→ Prompt:
The records below are to be returned exactly as written, minus their pictures.

*** Opening of Excerpted data ***

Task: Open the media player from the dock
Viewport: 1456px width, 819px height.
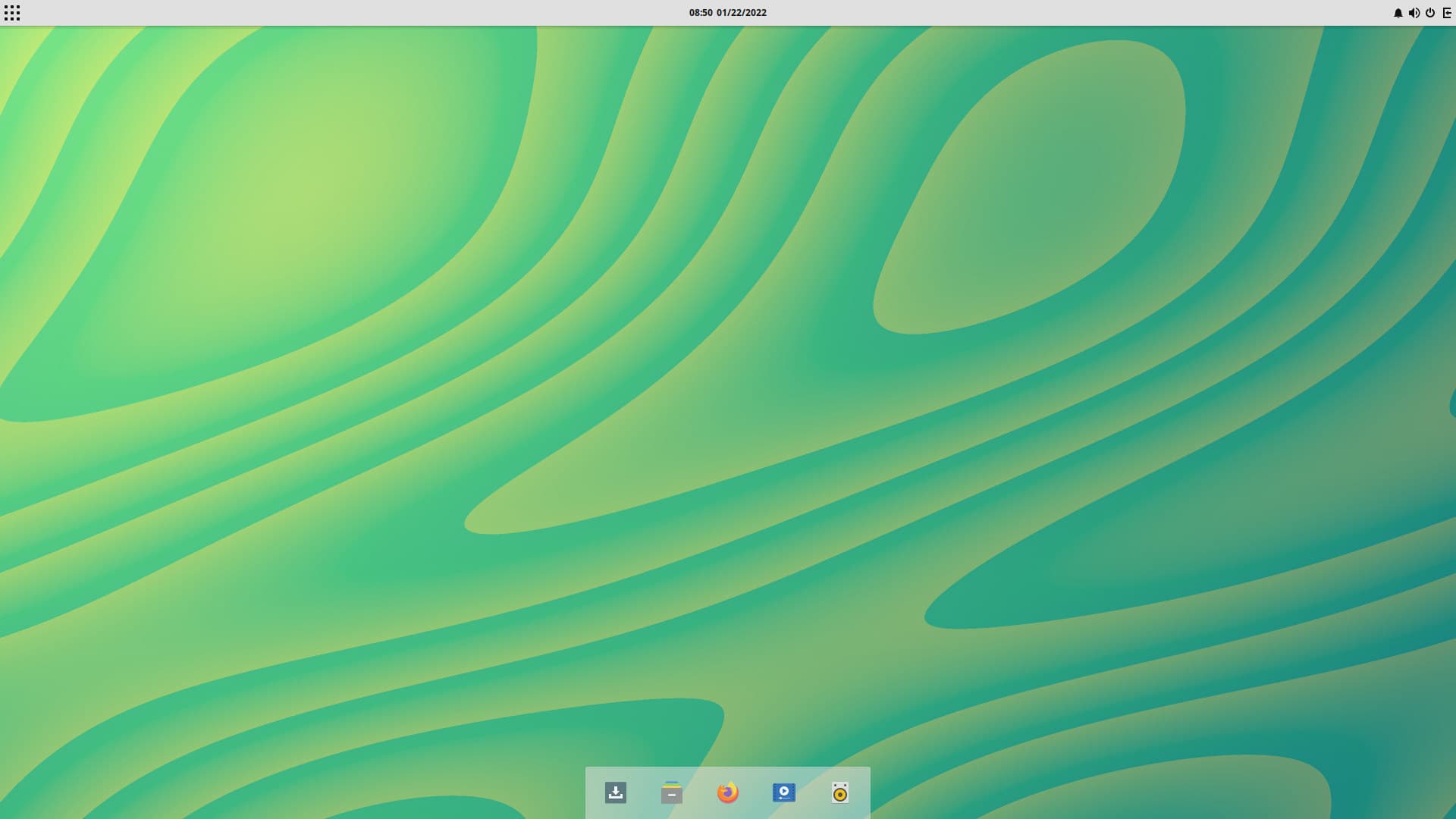Action: [784, 792]
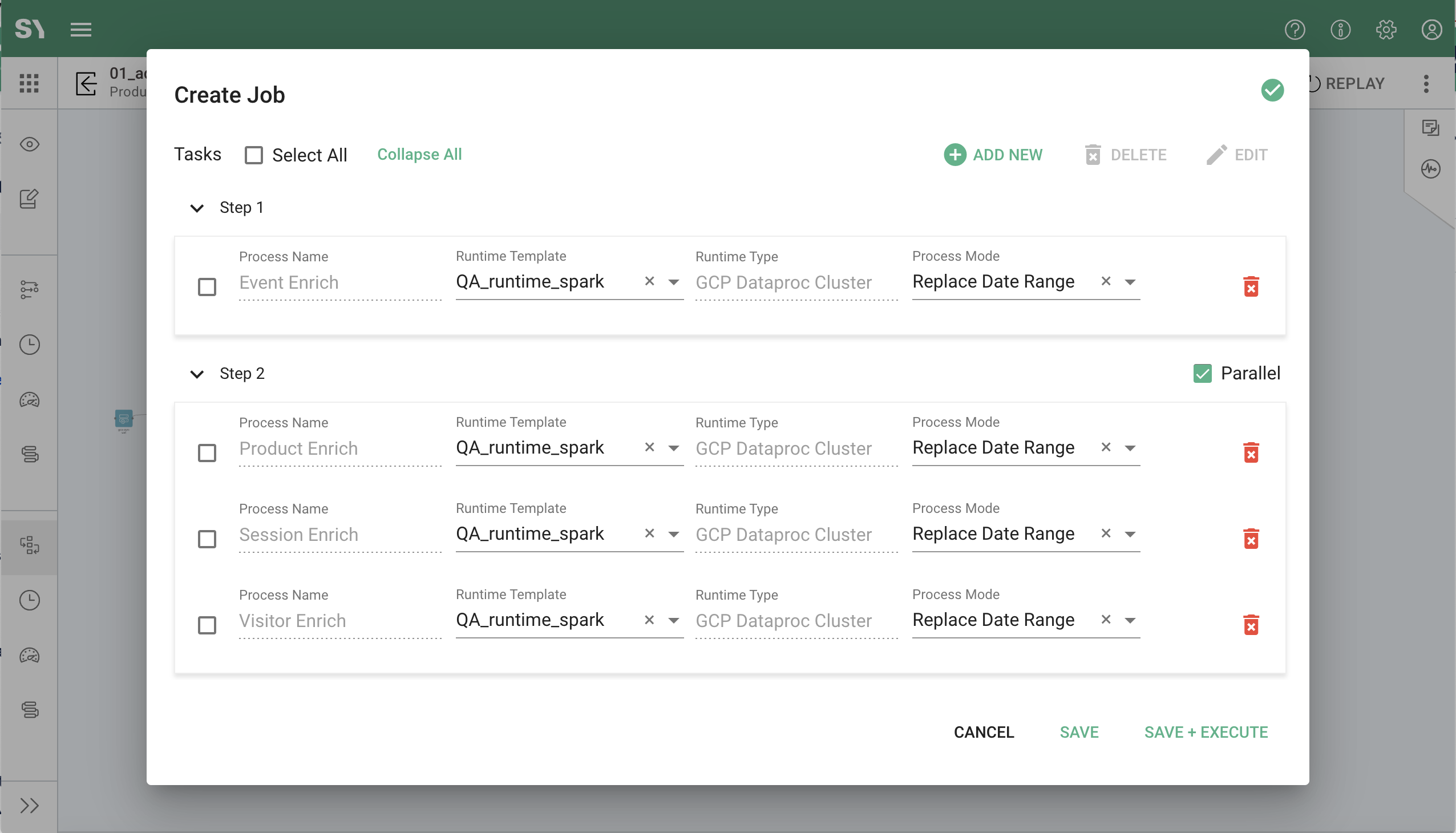The width and height of the screenshot is (1456, 833).
Task: Collapse the Step 1 section chevron
Action: click(x=197, y=208)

*** Close of Excerpted data ***

→ Exercise answer:
Task: Open the media player from the dock
Viewport: 1456px width, 819px height.
Action: [784, 792]
The width and height of the screenshot is (1456, 833).
Task: Collapse the Step 1 section chevron
Action: click(x=197, y=208)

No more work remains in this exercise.